Reinforced Model Merging
Jiaqi Han, Jingwen Ye, Shunyu Liu, Haofei Zhang, Jie Song, Zunlei Feng, Mingli Song
TL;DR
This work tackles the challenge of efficiently merging multiple pre-trained models without gradient access by formulating the task as reinforcement learning. It introduces Reinforced Model Merging (RMM), featuring a merging agent and environment that perform layer-wise actions, optimized with PPO, and a Dynamic Average Reward (DAR) mechanism to dramatically reduce evaluation cost. DAR enables up to ~100× faster searches while achieving state-of-the-art performance on both vision and NLP benchmarks, including ViT and T5-based setups. The approach offers practical edge-device applicability and broad flexibility across merging algorithms and base models, with potential extensions to multi-modal and heterogeneous settings.
Abstract
The success of large language models has garnered widespread attention for model merging techniques, especially training-free methods which combine model capabilities within the parameter space.

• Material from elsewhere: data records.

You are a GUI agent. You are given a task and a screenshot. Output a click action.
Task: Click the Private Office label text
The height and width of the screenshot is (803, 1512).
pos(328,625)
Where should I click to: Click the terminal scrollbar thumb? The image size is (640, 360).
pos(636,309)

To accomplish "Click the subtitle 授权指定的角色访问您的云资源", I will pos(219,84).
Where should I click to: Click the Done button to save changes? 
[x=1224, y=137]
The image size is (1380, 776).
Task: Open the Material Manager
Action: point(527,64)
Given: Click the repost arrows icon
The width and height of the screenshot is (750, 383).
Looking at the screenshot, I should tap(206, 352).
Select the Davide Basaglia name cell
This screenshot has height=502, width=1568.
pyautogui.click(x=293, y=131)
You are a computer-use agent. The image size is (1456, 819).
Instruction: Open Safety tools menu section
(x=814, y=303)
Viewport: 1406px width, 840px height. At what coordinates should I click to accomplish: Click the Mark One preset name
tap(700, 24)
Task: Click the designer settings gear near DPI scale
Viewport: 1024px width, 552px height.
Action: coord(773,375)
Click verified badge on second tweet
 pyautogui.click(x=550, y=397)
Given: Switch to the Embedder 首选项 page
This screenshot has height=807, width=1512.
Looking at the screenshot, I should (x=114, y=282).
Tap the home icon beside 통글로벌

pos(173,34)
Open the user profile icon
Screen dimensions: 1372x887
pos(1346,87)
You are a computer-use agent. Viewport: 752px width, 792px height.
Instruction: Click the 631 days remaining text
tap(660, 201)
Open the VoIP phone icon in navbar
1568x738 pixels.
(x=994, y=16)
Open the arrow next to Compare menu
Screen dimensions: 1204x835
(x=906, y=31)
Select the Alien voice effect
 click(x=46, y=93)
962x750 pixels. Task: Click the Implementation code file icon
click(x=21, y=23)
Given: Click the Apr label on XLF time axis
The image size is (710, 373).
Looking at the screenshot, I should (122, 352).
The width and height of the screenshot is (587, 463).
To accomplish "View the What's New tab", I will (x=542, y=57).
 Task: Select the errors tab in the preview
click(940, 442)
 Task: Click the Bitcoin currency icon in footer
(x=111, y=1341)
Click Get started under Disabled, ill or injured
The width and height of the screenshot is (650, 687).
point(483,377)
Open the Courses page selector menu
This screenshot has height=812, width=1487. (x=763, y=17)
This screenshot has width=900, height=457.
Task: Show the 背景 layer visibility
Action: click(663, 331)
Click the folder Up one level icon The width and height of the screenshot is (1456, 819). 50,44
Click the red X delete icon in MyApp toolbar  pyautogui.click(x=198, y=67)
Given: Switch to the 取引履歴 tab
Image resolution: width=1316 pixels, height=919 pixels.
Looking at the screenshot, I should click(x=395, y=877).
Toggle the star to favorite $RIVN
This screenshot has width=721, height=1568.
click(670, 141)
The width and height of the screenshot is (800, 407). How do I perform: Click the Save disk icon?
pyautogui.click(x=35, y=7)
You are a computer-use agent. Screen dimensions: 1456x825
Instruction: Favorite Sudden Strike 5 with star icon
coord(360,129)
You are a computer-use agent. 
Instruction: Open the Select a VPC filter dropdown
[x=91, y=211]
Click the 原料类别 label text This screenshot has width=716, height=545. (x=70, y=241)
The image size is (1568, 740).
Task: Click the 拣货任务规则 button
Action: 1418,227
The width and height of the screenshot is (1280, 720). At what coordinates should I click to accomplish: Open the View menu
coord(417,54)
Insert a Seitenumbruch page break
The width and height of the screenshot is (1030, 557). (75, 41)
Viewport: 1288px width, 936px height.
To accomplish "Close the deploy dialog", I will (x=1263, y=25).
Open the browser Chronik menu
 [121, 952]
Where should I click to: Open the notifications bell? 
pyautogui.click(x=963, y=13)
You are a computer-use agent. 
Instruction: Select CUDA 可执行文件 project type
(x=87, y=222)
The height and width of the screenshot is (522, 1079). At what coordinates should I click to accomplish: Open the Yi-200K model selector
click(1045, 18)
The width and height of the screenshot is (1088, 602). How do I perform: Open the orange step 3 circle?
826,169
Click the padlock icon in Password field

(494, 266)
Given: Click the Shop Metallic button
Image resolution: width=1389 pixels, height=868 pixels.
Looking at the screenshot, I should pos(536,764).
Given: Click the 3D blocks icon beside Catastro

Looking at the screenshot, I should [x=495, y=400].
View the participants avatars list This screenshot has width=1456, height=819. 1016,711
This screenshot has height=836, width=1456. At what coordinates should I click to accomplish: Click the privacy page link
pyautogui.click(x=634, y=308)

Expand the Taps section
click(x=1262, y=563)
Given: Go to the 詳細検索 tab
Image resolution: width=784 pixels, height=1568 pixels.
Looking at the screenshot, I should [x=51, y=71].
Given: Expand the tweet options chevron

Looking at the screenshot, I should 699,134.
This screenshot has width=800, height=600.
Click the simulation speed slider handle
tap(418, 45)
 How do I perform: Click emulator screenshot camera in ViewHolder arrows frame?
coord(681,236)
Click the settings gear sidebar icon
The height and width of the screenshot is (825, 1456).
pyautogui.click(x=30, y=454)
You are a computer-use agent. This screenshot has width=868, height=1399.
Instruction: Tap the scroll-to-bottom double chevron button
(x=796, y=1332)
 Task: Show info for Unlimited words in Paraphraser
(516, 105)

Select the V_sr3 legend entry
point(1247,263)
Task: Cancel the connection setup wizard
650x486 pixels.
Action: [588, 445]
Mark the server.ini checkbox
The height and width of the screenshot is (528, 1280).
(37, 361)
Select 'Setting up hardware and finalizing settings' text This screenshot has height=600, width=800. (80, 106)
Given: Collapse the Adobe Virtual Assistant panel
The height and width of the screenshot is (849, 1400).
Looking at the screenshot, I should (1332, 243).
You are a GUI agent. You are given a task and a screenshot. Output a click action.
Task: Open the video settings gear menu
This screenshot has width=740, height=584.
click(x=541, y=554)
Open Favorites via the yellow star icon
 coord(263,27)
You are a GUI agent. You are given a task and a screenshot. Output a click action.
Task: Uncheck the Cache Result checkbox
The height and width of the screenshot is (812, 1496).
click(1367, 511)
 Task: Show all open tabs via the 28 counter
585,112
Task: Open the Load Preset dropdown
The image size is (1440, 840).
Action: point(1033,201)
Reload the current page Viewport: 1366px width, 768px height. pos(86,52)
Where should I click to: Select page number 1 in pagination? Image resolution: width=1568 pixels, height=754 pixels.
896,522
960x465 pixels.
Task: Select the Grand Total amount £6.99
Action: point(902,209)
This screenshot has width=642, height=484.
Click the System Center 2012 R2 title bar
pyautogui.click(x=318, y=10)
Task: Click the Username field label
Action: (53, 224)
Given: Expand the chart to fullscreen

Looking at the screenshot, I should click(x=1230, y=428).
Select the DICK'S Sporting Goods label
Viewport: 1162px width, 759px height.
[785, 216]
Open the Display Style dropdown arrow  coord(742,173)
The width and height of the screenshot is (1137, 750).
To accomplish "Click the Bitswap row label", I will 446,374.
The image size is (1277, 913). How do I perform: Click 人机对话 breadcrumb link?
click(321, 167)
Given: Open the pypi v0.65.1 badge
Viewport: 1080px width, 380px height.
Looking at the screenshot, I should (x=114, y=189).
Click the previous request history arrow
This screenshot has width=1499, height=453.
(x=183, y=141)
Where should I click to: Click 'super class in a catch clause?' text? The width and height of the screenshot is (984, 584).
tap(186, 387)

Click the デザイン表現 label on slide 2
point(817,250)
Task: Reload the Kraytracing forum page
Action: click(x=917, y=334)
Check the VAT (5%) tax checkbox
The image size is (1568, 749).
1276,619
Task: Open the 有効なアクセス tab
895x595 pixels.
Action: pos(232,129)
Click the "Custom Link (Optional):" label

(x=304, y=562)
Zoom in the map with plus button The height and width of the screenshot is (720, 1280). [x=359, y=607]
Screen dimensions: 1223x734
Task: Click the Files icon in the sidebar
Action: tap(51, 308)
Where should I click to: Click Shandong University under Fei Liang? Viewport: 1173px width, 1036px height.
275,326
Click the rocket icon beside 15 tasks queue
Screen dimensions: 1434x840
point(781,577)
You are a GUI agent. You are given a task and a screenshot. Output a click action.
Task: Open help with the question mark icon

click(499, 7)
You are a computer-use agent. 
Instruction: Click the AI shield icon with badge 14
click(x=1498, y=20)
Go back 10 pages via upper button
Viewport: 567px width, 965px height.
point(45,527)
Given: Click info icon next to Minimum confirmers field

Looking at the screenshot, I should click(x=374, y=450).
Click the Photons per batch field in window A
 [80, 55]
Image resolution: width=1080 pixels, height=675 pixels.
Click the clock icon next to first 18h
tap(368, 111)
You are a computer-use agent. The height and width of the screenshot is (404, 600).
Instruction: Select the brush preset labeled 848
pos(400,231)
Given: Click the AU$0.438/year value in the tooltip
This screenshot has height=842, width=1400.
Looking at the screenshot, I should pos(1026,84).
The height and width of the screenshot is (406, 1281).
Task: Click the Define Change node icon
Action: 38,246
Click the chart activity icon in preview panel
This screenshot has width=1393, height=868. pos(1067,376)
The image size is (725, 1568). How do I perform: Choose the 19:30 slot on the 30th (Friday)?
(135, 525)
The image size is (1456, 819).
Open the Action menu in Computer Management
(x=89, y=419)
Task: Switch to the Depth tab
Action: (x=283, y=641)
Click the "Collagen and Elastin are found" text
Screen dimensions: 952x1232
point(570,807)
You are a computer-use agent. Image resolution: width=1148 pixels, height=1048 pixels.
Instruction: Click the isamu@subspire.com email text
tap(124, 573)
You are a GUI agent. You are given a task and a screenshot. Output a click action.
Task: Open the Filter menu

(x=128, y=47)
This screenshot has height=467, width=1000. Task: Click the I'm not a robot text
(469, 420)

However, two challenges remain: (1) uniform treatment of all parameters leads to performance degradation; (2) search-based algorithms are often inefficient. In this paper, we present an innovative framework termed Reinforced Model Merging (RMM), which encompasses an environment and agent tailored for merging tasks. These components interact to execute layer-wise merging actions, aiming to search the optimal merging architecture. Notably, RMM operates without any gradient computations on the original models, rendering it feasible for edge devices. Furthermore, by utilizing data subsets during the evaluation process, we addressed the bottleneck in the reward feedback phase, thereby accelerating RMM by up to 100 times. Extensive experiments demonstrate that RMM achieves state-of-the-art performance across various vision and NLP datasets and effectively overcomes the limitations of the existing baseline methods. Our code is available at https://github.com/WuDiHJQ/Reinforced-Model-Merging.